Oltre al danno, anche la beffa: a Torino è stata data una multa per assembramenti ai rider che protestavano durante il lockdown. In particolare ci si riferisce alla mobilitazione del 1 maggio quando i rider erano scesi in piazza per protestare per avere maggiori tutele e dispositivi di protezione.
Era il 1 maggio: una trentina di rider aveva deciso di organizzare uno sciopero per protestare contro le mancate misure di sicurezza per la loro categoria che, ricordiamo, ha continuato a lavorare per tutto il lockdown. La protesta era partita da piazza Castello, solo che le forze dell’ordine hanno deciso di considerare il ritrovo in piazza come un “assembramento in luogo pubblico”, cosa vietata durante il lockdown.
Per questo motivo a molti dei partcipanti al raduno è stata inviata una multa di 373 euro. Tali sanzioni sono stati notificate solamente oggi: i verbali sono stati consegnati solamente oggi e non all’epoca per “motivi di ordine e sicurezza pubblica”.
Ma i rider non ci stanno e definiscono queste multe un “attacco politico”. I rider, infatti, stanno portando avanti il loro diritto allo sciopero: durante tutto il lockdown il loro è stato considerato un lavoro essenziale. Solo che chi guadagna sul loro lavoro li ha sfruttati mettendo a rischio la loro salute: le aziende hanno fornito loro i dispositivi di protezione troppo tardi.

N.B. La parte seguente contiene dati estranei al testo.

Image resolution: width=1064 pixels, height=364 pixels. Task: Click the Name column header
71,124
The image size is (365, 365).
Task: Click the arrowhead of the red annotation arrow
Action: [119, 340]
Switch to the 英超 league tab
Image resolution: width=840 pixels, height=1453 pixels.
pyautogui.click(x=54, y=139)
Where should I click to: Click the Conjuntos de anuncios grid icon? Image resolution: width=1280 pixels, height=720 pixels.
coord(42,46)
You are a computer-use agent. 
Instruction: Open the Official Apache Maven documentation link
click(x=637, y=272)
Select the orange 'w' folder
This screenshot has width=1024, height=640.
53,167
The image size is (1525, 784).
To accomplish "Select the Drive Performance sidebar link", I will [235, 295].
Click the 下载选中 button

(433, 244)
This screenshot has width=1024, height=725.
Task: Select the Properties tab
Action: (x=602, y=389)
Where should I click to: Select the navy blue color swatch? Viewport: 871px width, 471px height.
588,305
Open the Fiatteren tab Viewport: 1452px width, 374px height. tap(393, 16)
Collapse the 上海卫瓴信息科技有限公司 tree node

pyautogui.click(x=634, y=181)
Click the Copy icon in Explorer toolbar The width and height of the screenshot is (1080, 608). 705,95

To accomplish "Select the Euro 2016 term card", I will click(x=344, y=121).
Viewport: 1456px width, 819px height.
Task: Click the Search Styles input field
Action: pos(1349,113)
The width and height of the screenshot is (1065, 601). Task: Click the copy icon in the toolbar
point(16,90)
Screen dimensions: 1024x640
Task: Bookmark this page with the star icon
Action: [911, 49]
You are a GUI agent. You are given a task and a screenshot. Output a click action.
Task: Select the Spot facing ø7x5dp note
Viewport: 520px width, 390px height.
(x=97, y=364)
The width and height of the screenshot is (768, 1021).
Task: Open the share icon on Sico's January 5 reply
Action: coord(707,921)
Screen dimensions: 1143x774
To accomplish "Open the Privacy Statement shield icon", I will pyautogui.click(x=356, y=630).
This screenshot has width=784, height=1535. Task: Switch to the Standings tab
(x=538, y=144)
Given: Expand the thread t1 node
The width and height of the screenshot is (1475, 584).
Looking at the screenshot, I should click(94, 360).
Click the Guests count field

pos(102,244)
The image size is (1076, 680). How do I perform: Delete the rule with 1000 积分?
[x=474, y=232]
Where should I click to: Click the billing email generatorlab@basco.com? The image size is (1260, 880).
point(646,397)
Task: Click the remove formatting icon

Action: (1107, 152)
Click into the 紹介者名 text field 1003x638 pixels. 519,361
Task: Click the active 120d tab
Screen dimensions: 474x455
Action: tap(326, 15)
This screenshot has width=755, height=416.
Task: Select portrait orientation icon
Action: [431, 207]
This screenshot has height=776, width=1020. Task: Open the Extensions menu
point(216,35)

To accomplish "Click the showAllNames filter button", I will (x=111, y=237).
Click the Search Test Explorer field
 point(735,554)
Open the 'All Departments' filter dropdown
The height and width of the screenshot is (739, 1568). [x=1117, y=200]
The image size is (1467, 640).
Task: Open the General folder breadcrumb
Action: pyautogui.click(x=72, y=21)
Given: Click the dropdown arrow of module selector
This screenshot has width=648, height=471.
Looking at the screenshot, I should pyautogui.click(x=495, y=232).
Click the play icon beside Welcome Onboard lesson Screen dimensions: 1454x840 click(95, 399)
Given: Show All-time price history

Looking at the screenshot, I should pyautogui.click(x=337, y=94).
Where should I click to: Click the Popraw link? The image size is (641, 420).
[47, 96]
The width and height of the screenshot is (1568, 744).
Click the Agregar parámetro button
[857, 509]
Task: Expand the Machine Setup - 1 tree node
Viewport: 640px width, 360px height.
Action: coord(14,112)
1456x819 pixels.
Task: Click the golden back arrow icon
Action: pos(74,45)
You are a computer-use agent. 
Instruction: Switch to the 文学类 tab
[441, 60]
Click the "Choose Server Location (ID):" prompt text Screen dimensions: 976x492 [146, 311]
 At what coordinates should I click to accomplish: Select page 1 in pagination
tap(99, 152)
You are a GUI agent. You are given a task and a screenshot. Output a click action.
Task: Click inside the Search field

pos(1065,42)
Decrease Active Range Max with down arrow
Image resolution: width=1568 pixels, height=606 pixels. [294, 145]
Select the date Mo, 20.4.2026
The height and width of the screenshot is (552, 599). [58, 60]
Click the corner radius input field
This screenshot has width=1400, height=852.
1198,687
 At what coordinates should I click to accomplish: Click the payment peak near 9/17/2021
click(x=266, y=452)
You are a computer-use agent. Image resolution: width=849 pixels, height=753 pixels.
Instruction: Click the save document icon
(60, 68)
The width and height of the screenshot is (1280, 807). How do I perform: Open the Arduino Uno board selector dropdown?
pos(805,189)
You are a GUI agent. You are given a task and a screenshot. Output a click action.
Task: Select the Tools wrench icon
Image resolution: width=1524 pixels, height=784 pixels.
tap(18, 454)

I rider sostengono di aver rispettato le distanze e le misure di sicurezza durante lo sciopero: avevano tutti la mascherina (cosa che a inizio pandemia non avevano perché le aziende gliele hanno recapitate molto dopo) e c’era stato il pieno rispetto delle distanze di sicurezza. Inoltre era circolato parecchio gel igienizzante (altra cosa che le aziende durante il lockdown gli ha consegnato in ritardo). Tuttavia la legge è chiara: durante il lockdown era vietato qualsiasi tipo di assembramento.
Ma i rider lanciano la loro frecciata: hanno rischiato la loro salute per gonfiare le tasche dei loro padroni sprovvisti dei necessari dispositivi di protezione perché le aziende glieli hanno forniti tardi (e solo dopo parecchie proteste e insistenze) e questo andava bene, adesso protestano rispettando le misure di sicurezza e indossando i dispositivi per rivendicare condizioni di lavoro migliori e per accusare le aziende di non averli tutelati e vengono penalizzati.